In reality, the risk is that the terminally ill will be begged to ‘keep fighting’, to keep trying ‘to stay alive’: not for their own sake but because that is what those around them are asking.
This forced existence is rarely referred to by those who say ‘no’.
The issue of choice becomes a side issue for those who think they know what is best for the rest of us!
A Word about Palliative Care
The one clear winner in many jurisdictions which have legislated on end of life choice is the palliative care sector/ industry.
In their efforts to appease those on the other side, advocates of assisted dying tend to agree fully that much more funding is needed for end of life care before any end of life choices law can be contemplated.
While there may/ may not be a rationale for increase in funding and better services (depending on the country concerned), there is the ongoing criticism that palliative care has its limits.
While palliative care may be good at alleviating pain and making the person more ‘comfortable’, it is no magic panacea.
Some people want palliative care, others do not. Some take the good bits of home care but skip the drawn-out, terminal sedation of the hospice.

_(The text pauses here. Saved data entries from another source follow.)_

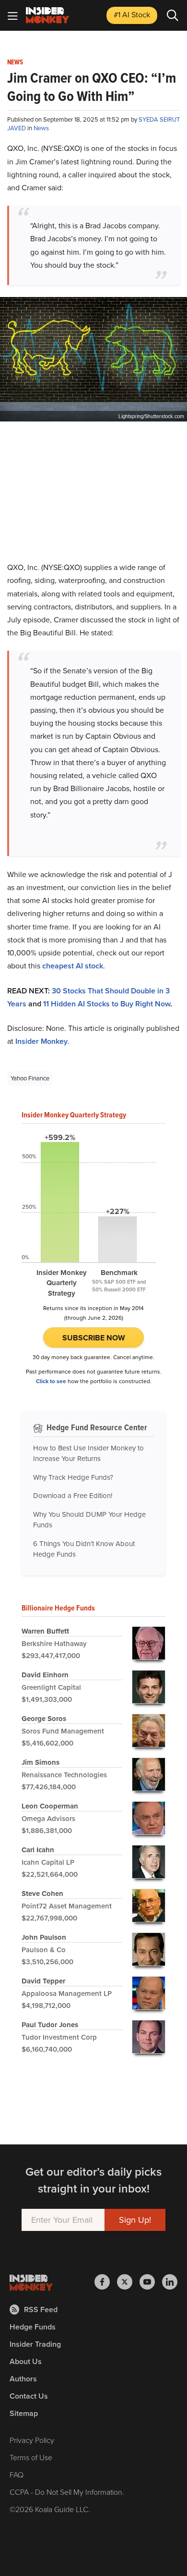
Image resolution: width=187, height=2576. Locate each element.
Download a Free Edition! (72, 1495)
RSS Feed (41, 2309)
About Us (26, 2361)
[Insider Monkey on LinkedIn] (169, 2282)
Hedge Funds (33, 2326)
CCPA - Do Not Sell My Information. (67, 2492)
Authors (23, 2378)
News (15, 62)
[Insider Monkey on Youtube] (151, 2282)
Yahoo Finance (30, 1078)
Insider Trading (35, 2344)
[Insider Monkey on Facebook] (105, 2282)
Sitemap (24, 2413)
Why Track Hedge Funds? (73, 1477)
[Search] (172, 15)
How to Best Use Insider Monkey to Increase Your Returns (88, 1453)
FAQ (16, 2474)
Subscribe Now (93, 1337)
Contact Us (29, 2396)
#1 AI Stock (132, 14)
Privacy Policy (32, 2440)
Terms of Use (31, 2457)
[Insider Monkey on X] (128, 2282)
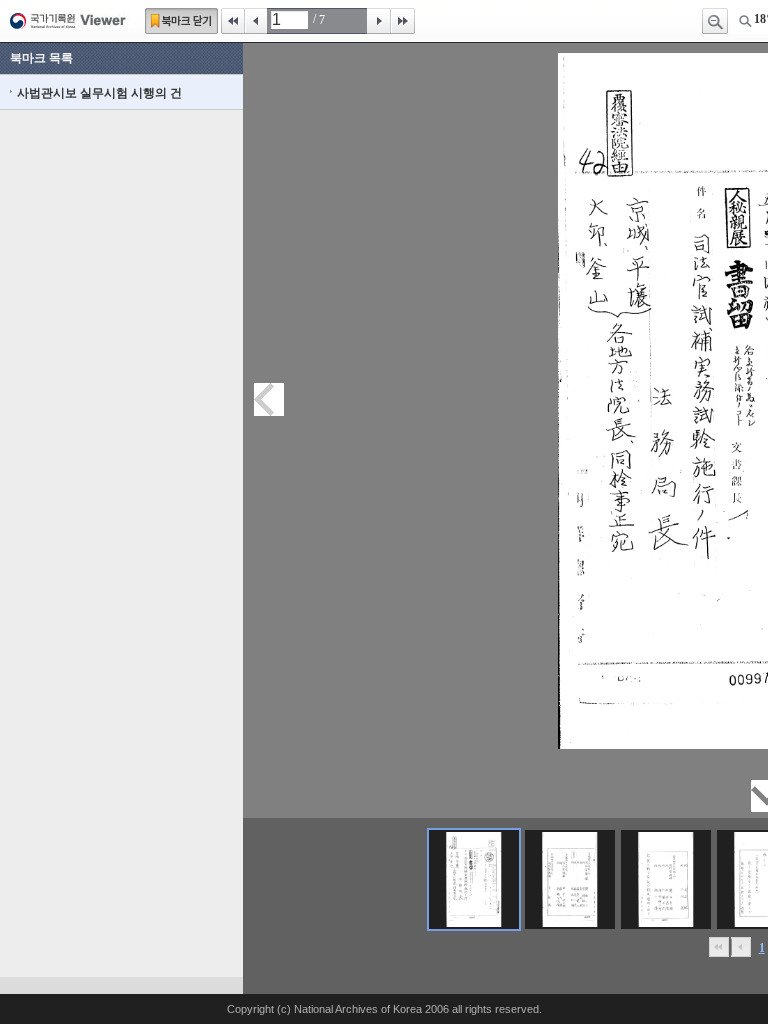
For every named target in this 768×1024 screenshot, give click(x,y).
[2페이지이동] (570, 879)
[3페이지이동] (666, 879)
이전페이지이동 (269, 399)
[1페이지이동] (474, 879)
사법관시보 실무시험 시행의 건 (99, 93)
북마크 (181, 21)
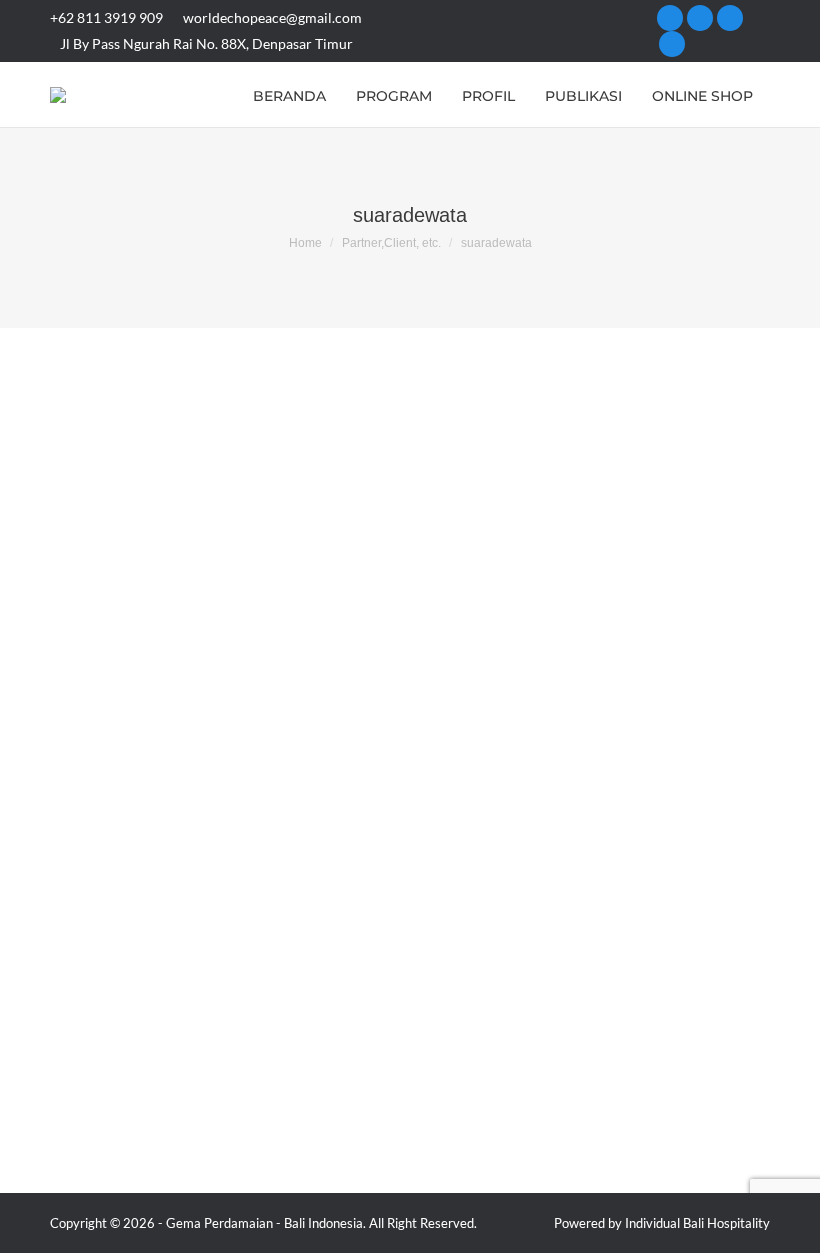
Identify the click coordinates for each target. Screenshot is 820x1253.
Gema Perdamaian (219, 1223)
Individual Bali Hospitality (697, 1223)
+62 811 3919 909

Some even say that they would rather save the State money.
With its roots in religious pastoral care, palliative care is hard to criticise.
Watch this space is it gets the ‘quiet achiever’ award, regardless of what happens to the Leadbeater bill.
Summary
Medical model advocates often argue that a medical law is the first step in a long road to end of life laws being introduced.
And they may be right.
But the downside is that, and as history has shown, once the medical profession colonises an area of human existence (eg. child birth), it can be very hard for the real stakeholders to reclaim their voice.
Yes, it is important to introduce a law with the least moral panic possible.
However, at what cost to the majority who may believe that a good death is everybody’s right.